::: SUPPLIED TEXT

By 2010, after eight years of development, he had succeeded in fabricating nanoscale wires that polarized light just as it reached of a CCD sensor. Because he worked with sensors made by silicon semiconductor processing, he estimates his devices will cost only a few dollars at most to produce.

Yet his success left him with a new challenge: "I would go out with my colleagues to grab a beer and talk about our work," he said. "When I told them about the camera, they asked me, 'What can you use it for?' I wasn't too sure."

Fortunately, Tom Cronin, a University of Maryland marine biologist, heard about the camera. He studies how ocean animals communicate with polarized light. "We've been looking for a technology like this for decades," Cronin told Gruev.

After slapping the prototype into an underwater casing and bringing it to Cronin's lab, the two decided to collaborate. Cronin recruited an undergraduate for the summer to design a water-proof casing that would dissipate heat from the CMOS and have room for lots of data. Then Gruev and Cronin took off for Australia to test the results.

The prototype was not a very good camera, Gruev recalled. "It couldn't change its focus or exposure time,” he said. “We wound up with 30 hours of blurry photographs and two minutes of really good stuff."

But the trip did introduce Gruev to mantis shrimp.

::::::

TASK PROMPT: Reproduce word for word the stretch of the polarization camera text from "Yet his success" through "Cronin told Gruev.".

::: LISTED RECORDS

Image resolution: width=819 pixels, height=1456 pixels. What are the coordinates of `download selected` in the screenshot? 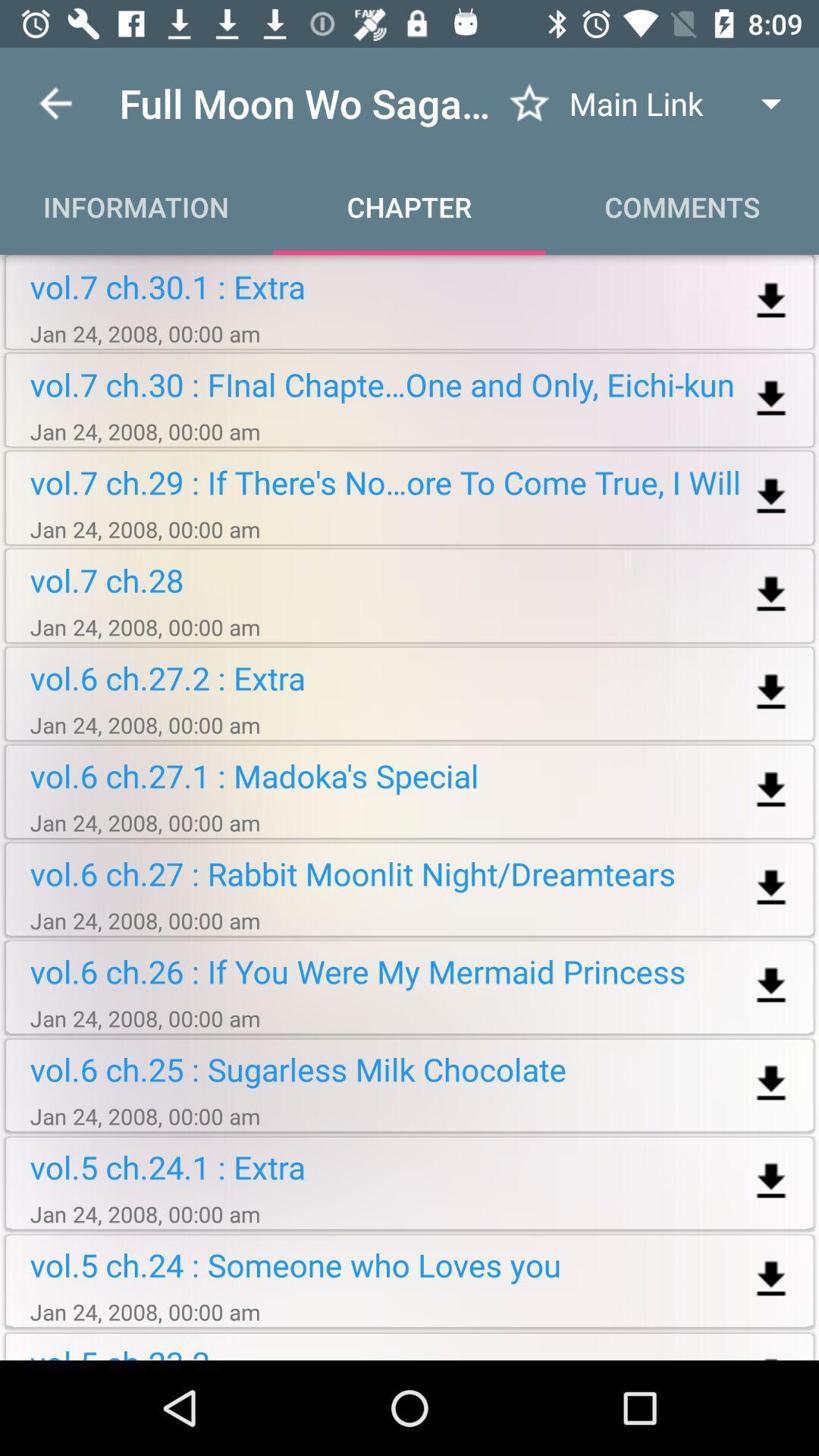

::::::
::: LISTED RECORDS

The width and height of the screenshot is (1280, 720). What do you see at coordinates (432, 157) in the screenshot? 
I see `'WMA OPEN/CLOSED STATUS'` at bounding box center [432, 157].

::::::

RESULT FOR THIS TASK:
Yet his success left him with a new challenge: "I would go out with my colleagues to grab a beer and talk about our work," he said. "When I told them about the camera, they asked me, 'What can you use it for?' I wasn't too sure."

Fortunately, Tom Cronin, a University of Maryland marine biologist, heard about the camera. He studies how ocean animals communicate with polarized light. "We've been looking for a technology like this for decades," Cronin told Gruev.